The sash of my robe is blue flannel cotton. Strong enough.
I know how to make a bowline. Or maybe a double figure-of-eight loop would be sturdier. Sturdy enough, at least.
The knot should be in back for a short drop suspension. And the noose must be just under the jawline so it constricts the arteries. Anything lower on the neck and the airway gets blocked and that's when there's a lot of thrashing about. The body doesn't like it when it can't get air. It fights to stay alive.
They say you should put a towel between the noose and the neck to make sure it doesn't cut into the skin, but that seems a bit frivolous. I mean, if the only worry is leaving behind an unmarked corpse, carbon monoxide would be the way to go.
Or pills. Pills don't leave a mark. The only problem with pills is ... well, there are a couple problems. The wrong dose can leave you permanently fucked-up but alive. Not cool. And besides, pills are supposed to be about fun and frolic. It would be a shame to waste a palmful of painkillers or sedatives on something so stupid as suicide.
A stupid shame, yes ... but stupid ideas can make a lot of sense at 4 in the morning, when the rest of the world is dead and your soul feels the same way. At 4 a.m. there is no shame in holding the bathrobe sash and looking at the closet door and thinking yeah, this would work.
Because it all seems futile in the middle of the night — "it" being the push forward to another day, another challenge, another experience that usually ends in disappointment. The ocean of life is teeming with it.
And I am tired. So tired of the endless cycle of waking up, surviving, then collapsing. As the rest of the world sleeps there is an almost-irresistible urge to stop swimming against the current.

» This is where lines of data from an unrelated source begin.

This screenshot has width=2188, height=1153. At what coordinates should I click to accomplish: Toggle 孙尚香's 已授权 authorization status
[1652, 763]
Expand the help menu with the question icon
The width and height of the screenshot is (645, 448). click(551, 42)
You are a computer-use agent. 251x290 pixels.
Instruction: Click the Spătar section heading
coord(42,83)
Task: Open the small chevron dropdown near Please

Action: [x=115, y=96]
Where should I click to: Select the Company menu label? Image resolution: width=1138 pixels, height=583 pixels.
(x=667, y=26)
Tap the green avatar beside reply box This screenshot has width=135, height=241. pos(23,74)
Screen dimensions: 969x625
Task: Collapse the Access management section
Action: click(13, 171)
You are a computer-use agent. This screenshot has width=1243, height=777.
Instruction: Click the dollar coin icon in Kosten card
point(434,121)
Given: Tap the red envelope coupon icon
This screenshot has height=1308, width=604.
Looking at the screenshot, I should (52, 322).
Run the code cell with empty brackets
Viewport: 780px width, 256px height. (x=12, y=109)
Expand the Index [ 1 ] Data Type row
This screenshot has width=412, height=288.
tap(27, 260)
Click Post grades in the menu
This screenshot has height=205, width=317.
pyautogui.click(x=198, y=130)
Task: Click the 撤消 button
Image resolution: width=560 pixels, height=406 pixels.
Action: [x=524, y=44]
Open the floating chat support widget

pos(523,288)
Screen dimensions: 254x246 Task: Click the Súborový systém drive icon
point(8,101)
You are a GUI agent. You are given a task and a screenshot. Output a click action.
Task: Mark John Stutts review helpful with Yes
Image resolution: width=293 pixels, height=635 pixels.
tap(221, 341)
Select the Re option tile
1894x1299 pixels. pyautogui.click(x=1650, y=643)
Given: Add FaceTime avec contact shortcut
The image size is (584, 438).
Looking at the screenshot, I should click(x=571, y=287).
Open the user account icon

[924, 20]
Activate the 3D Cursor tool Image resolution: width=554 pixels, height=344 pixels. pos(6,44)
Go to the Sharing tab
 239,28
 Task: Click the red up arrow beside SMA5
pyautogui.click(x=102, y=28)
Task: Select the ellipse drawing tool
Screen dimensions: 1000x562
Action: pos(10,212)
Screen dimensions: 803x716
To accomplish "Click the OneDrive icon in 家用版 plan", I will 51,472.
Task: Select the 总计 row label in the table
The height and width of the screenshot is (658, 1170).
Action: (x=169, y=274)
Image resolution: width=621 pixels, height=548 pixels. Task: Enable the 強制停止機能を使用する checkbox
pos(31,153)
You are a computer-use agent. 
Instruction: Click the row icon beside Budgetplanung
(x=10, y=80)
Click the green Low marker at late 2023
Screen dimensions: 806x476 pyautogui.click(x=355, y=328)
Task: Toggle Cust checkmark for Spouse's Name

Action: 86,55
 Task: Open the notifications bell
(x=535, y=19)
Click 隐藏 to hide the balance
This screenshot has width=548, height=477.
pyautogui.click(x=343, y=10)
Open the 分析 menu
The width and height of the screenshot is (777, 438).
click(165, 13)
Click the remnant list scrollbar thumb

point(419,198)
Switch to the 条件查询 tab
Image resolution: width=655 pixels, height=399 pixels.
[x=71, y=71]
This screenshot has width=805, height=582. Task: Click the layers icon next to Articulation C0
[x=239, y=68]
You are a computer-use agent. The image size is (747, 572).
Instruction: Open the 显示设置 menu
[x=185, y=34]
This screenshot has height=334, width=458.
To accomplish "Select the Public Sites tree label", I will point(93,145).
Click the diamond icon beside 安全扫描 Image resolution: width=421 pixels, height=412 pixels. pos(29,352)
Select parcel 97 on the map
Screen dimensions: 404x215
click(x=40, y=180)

To just be still. To rest. No one would notice. The ocean is huge and I am exhausted. I don't think I can swim another stroke.
Monty the cat pounces onto my chest. He is named after the Count of Monte Cristo, and as I put down the sash to pet him I hear the words of Edmond Dantès:
"Only a man who has felt ultimate despair is capable of feeling ultimate bliss. It is necessary to have wished for death in order to know how good it is to live ... the sum of all human wisdom will be contained in these two words: Wait and Hope.”
Monty stares at me with his kaleidoscope eyes. In them I see a thousand galaxies, all of them flecked with gold.